The Blackboard Jungle

days spent beating back the seeds of doubt

Tuesday, February 22, 2005

I know the axiom that the only truly stupid question is the one you're too scared to ask, but ... when you're a teacher, you're the repository for every stupid question anyone ever dreamt up.

The questions in this post are all taken from direct experience - in fact from the previous week.

  • You'll know this: what's the central river in Tokyo?
    It could be pub quiz night and your team is losing. You could be going for the high scores on your armchair version of the Weakest Link. Ask a teacher. They'll be delighted to brush off their fail-grade in geography and help out.

  • I can't find that piece of paper you gave me three years ago that had lists of poems on it. Do you have a copy?
    Never fear, my dear. Teachers have endless copies of everything. For the past forty years, indexed, filed, and directly to hand. Three years isn't too long a distance to be able to interpret a vague description of a 'piece of paper' containing 'lists of poems'. No, those books your teacher was trying to mark are not important. Pshaw! You're the head of department after all. Your mysterious piece of paper is your teacher's real priority.

  • My daughter hasn't attended any of her sixth form lectures, and she has her A level exam on Hamlet in a month. Could you give me some ideas on what she should study at home?
    You could try 'Hamlet', of course. Just a wild guess. Or persuading her to attend lectures. Didn't they tell you that at headteacher training college?

  • Could you just come over to my classroom and tell the students to sit down and start the lesson?
    A teacher never has anything other to do than answer your question, and there's no personal cost. No, no, ignore the desperately combative situation that's occurring in the room behind your teacher. They will quell the trouble by osmosis; it's respite for them to come deal with your troubles instead.

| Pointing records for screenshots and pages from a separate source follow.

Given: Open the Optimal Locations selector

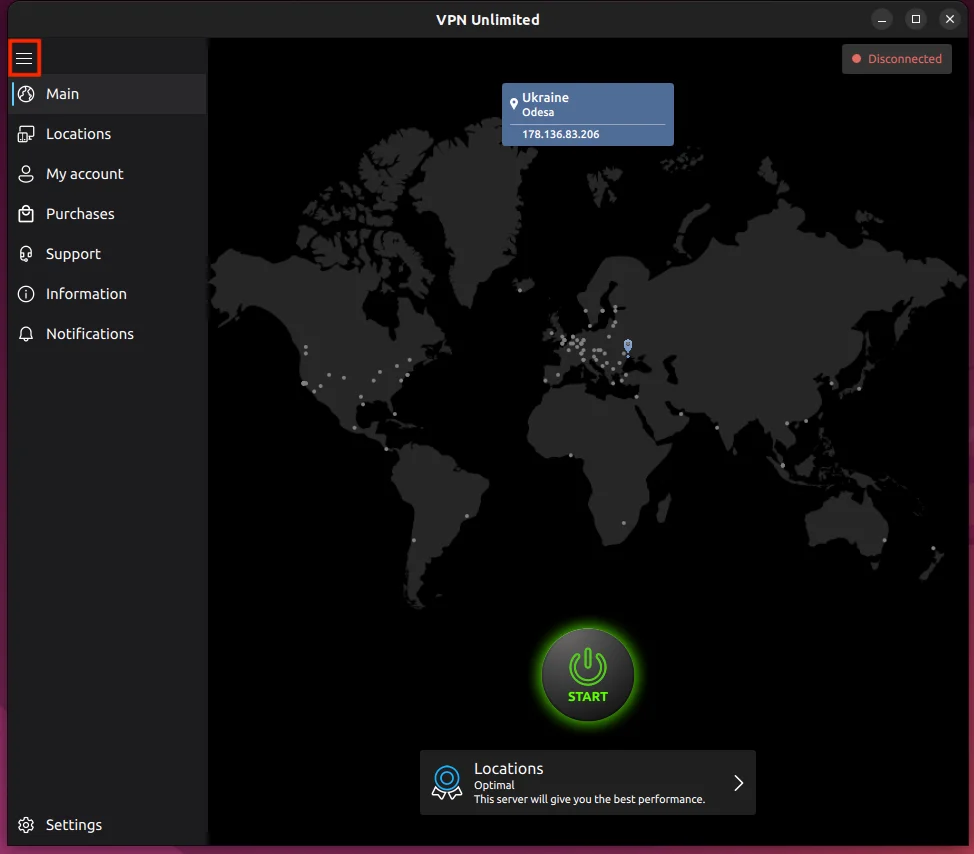Looking at the screenshot, I should pos(588,783).
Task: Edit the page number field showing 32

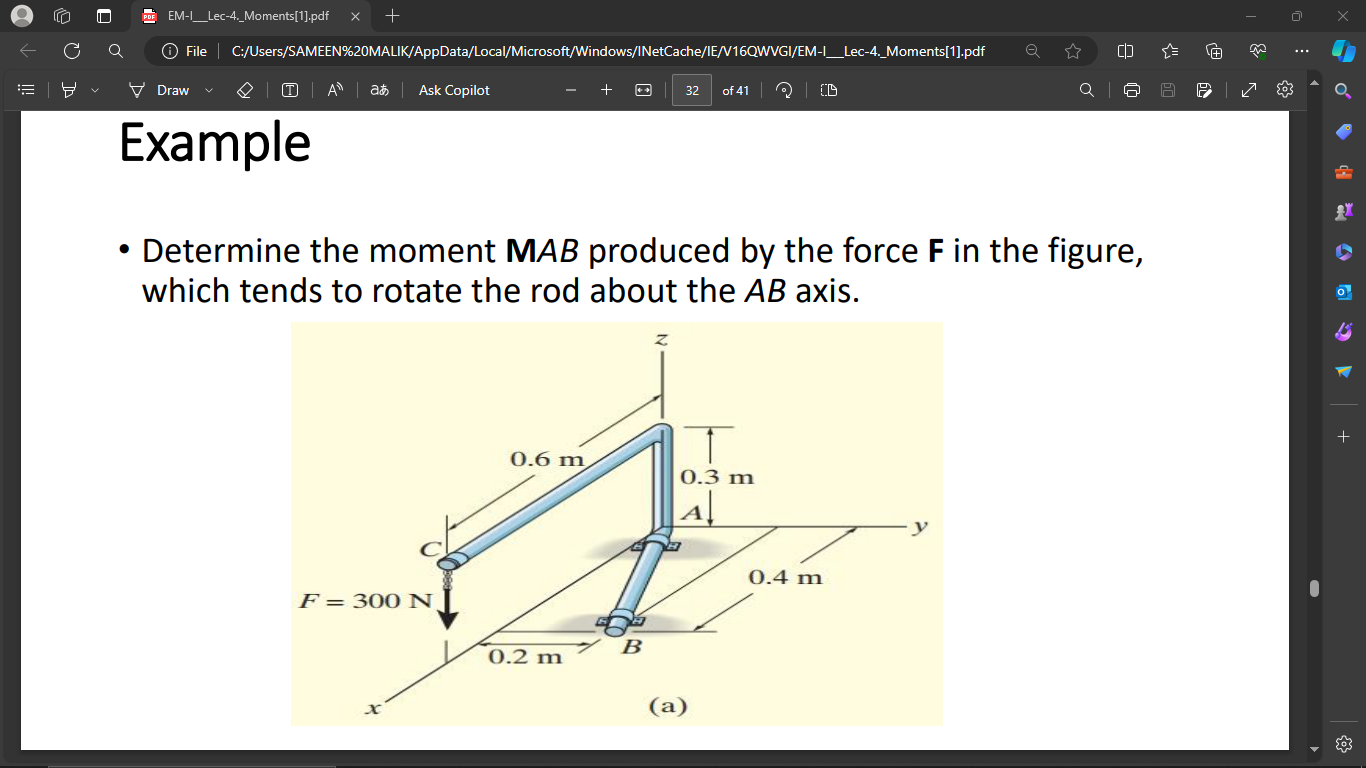Action: [x=691, y=90]

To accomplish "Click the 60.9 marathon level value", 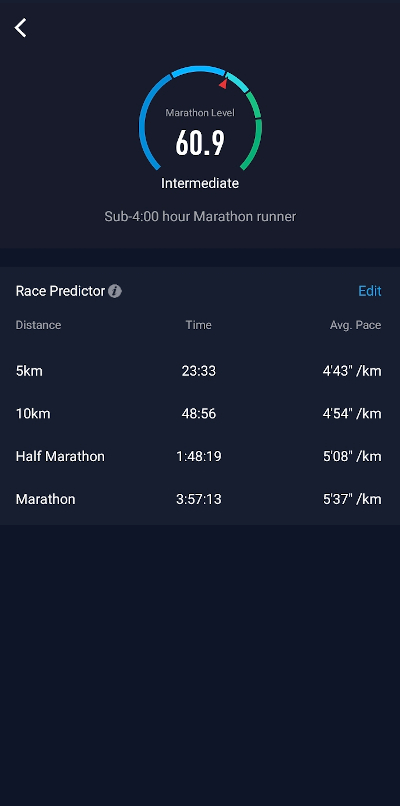I will [200, 142].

  • Where did that chair come from?
    Un moment, s'il vous plait. Your teacher will take but four seconds to whizz through their personal all-corridor surveillance system. Regardless that their own classroom is situated half a mile away, we have neural networks that cover improbable distances.
    What is more, teachers know you're not prepared to take the issue up yourself, and are entirely free to track down the unruly chair mover and make them and their families pay for what they have done.

  • What is the French for 'va-va-voom'?
    It is incroyable, my dear. Patently.


Spot the originator:
Friend in the pub, head of english teaching, secondary school headteacher, supply teacher, school librarian, Dwain aged fifteen.
[NB. Interesting that only one question is from an actual student.]